Examine the entries and show every line in which the word "button" is found.

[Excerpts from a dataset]

-- Opening Marker --

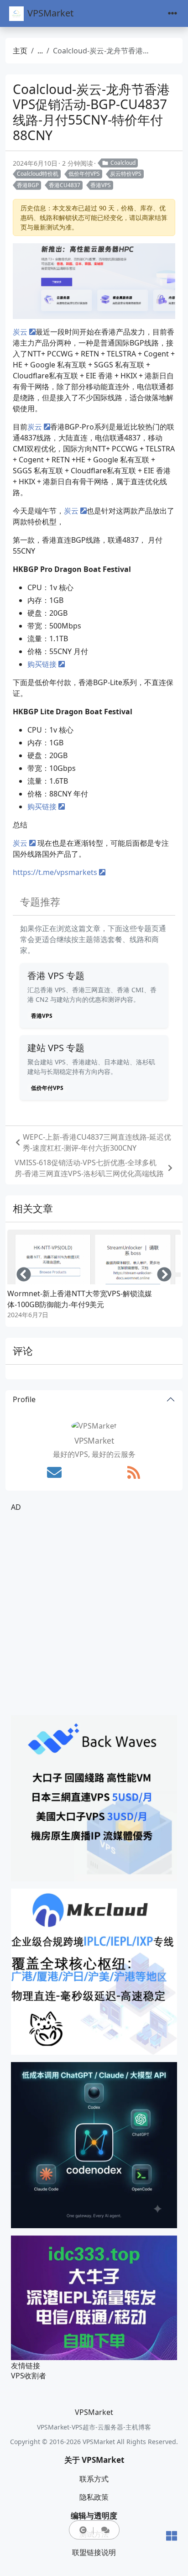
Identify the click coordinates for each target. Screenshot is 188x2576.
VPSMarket (50, 13)
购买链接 (42, 664)
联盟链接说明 (94, 2552)
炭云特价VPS (125, 174)
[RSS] (133, 1472)
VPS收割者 (28, 2376)
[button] (83, 2530)
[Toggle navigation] (172, 13)
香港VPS (100, 185)
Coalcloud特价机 (37, 174)
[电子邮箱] (54, 1472)
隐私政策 (94, 2497)
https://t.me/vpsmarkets (55, 872)
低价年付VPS (84, 174)
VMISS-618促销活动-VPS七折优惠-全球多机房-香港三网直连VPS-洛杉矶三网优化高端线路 (89, 1167)
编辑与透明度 (94, 2515)
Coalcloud (123, 163)
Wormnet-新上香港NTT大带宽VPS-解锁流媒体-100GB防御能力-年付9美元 (79, 1298)
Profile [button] (24, 1399)
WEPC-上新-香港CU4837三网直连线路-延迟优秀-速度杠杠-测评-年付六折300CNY (97, 1142)
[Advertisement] (94, 1614)
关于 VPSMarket (94, 2460)
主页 (20, 51)
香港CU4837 (64, 185)
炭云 (20, 332)
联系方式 (94, 2479)
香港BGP (28, 185)
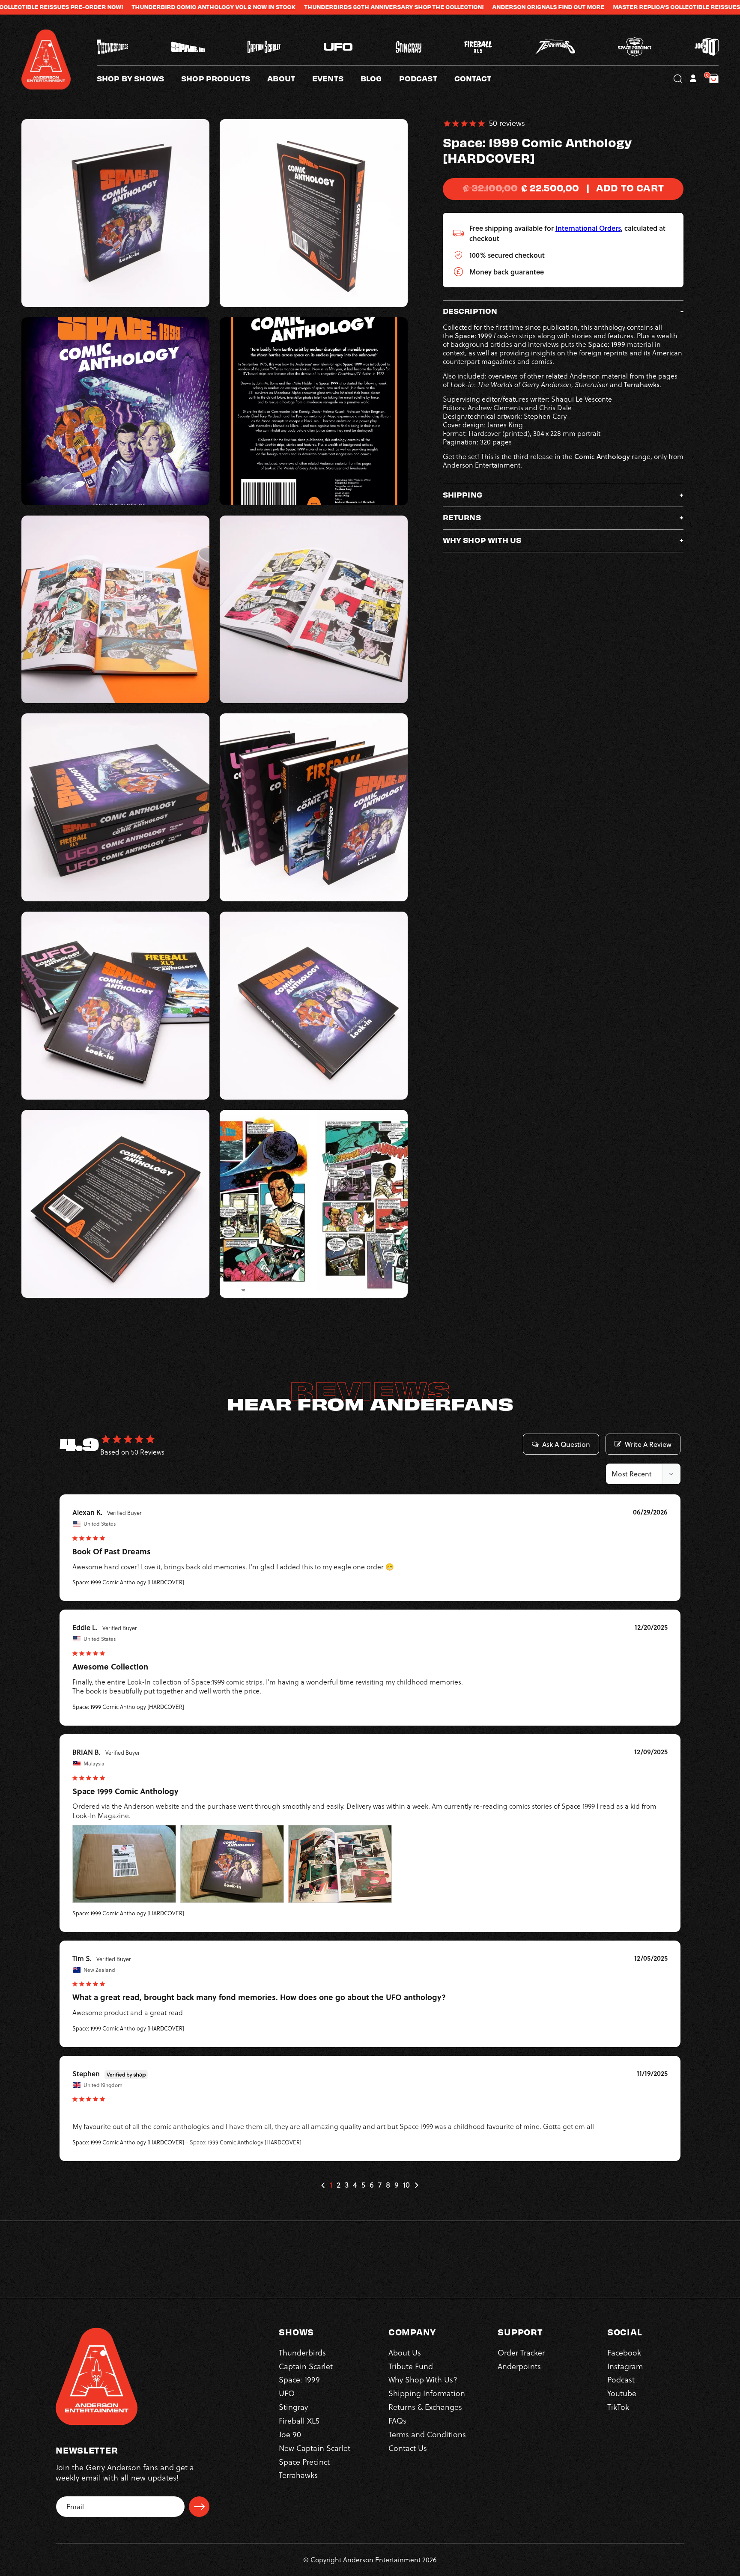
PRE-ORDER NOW (643, 6)
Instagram (625, 2366)
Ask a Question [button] (566, 1444)
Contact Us (407, 2448)
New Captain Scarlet (314, 2448)
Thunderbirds (302, 2352)
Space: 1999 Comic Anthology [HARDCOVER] (128, 1582)
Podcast (621, 2380)
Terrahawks (298, 2475)
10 (406, 2184)
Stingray (293, 2407)
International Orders (588, 228)
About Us (404, 2352)
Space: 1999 (299, 2380)
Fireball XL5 (299, 2420)
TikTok (618, 2407)
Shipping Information (426, 2393)
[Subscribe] (199, 2506)
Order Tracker (521, 2352)
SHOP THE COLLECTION (324, 6)
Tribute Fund (410, 2366)
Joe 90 (290, 2434)
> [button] (416, 2185)
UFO (287, 2393)
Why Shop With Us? (422, 2380)
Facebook (624, 2352)
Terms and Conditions (427, 2434)
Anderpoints (519, 2366)
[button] (289, 78)
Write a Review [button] (648, 1444)
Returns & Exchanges (425, 2407)
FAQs (397, 2420)
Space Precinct (304, 2462)
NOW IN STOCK (150, 6)
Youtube (621, 2393)
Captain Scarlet (306, 2366)
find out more (457, 6)
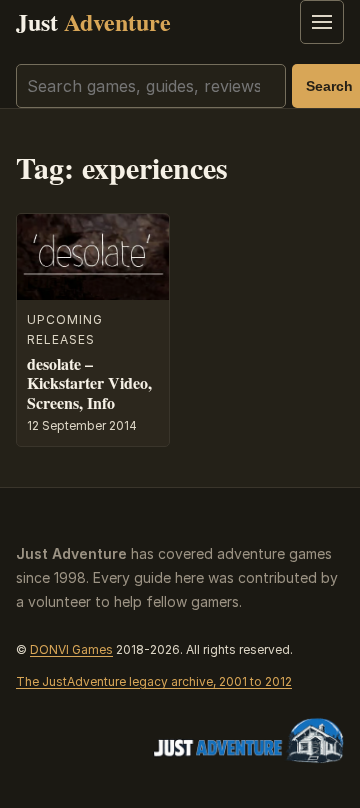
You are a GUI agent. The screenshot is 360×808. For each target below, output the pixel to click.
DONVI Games (71, 649)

-- Closing Marker --

● OUTPUT OF THE TASK
[button] (83, 2530)
Profile [button] (24, 1399)
Ask a Question [button] (566, 1444)
> [button] (416, 2185)
[button] (289, 78)
Write a Review [button] (648, 1444)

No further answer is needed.